Stages of Computation

This page describes all of the parts of computation, some common causes of slowness, and how to effectively profile. This is intended for more advanced users who are encountering slowdowns on larger computations. In particular we cover the following:

  1. Graph construction
  2. Graph optimization
  3. Graph serialization (distributed only)
  4. Graph transmission (distributed only)
  5. Scheduling
  6. Execution

Graph Construction

Operations on Dask collections (array, dataframe, bag, delayed) build task graphs. These are dictionaries of Python functions that include an entry every time some function needs to run on some chunk of data. When these dictionaries become large (millions of tasks) the overhead of constructing them can become considerable. Additionally the code that builds the graphs may itself be inefficient.

Fortunately, this computation is all happening in normal Python right on your own computer, so you can profile it just as you would any other Python code on your computer using tools like the cProfile module, or the %prun or %snakeviz IPython magics.

Assuming that no obvious cause comes up when profiling, a common solution to this problem is to reduce your graph size by increasing your chunk size if possible, or manually batching many operations into fewer functions.

Graph Optimization

Just before you submit the graph to be executed, Dask sees if it can clean up the graph a bit. This helps to remove unnecessary work, and sometimes swaps out more efficient operations. As before though, if your graph is very large (millions of tasks) then this can take some time.

Also as before, this is all happening in Python on your local machine. You can profile optimization separately from computation with the dask.optimize function.

# x, y = dask.compute(x, y)
x, y = dask.optimize(x, y)

It’s rare for people to change optimization. It is rarely the main cause of slowdown.

Graph serialization

When you are using the distributed scheduler the graph must be sent to the scheduler process, and from there to the workers. To send this data it must first be converted into bytes. This serialization process can sometimes be expensive either if the objects that you’re passing around are very complex, or if they are very large.

The easiest way to profile this is to profile the persist call with the distributed scheduler. This will include both the optimization phase above, as well as the serialization and some of the communication phase below (serialization is often the largest component). Fortunately persist returns immediately after, not waiting for the computation to actually finish.

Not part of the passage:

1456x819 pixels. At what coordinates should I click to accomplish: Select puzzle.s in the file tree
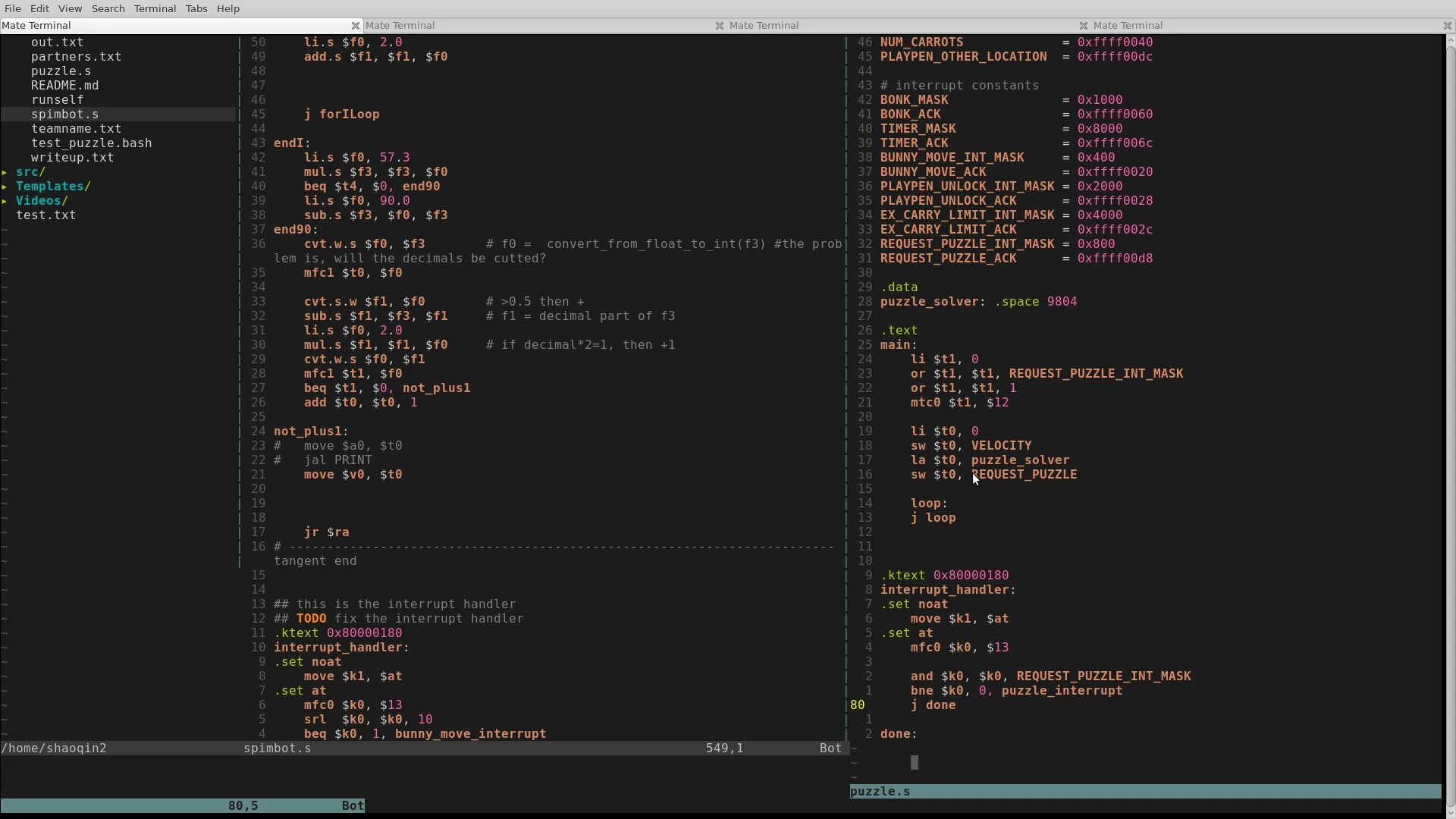click(x=61, y=71)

Most often the cause of long serialization times is placing large objects like NumPy arrays or Pandas dataframes into your graph repeatedly. Dask will usually raise a warning when it notices this. Often the best solution is to read your data in as a task instead of include it directly, pre-scatter large data, or wrap them in dask.delayed. Sometimes serialization is caused by other issues with complex objects. These tend to be very library specific, and so it is hard to provide general guidelines for them.

Graph Communication

The graph must then be communicated to the scheduler. You can watch the /system tab of the dashboard to watch network communication to and from the scheduler. There is no good way to profile this.

Scheduling

The scheduler now receives the graph, and must populate its internal data structures to be able to efficiently schedule these tasks to the various workers.

It is only after these data structures are populated that the dashboard will show any activity. All time between pressing compute/persist and seeing activity is taken up in the stages above.

You can profile scheduling costs with the /profile-server page of the dashboard. However, this is rarely useful for users because, unless you’re willing to dive into the scheduling code, it is hard to act here. Still, the interested user may find the profile of the inter workings of the scheduler of interest.

If scheduling is expensive then the best you can do is to reduce your graph size, often by increasing chunk size.

Execution

Finally your workers get sent some tasks and get to run them. Your code runs on a thread of a worker, and does whatever it was told to do.

Dask’s Dashboard is a good tool to profile and investigate performance here, particularly the /status and /profile pages.

Accelerating this phase is often up to the author of the tasks that you are submitting. This might be you if you are using custom code, or the NumPy or Pandas developers. We encourage you to consider efficient libraries like Cython, Numba, or any other solution that is commonly used to accelerate Python code.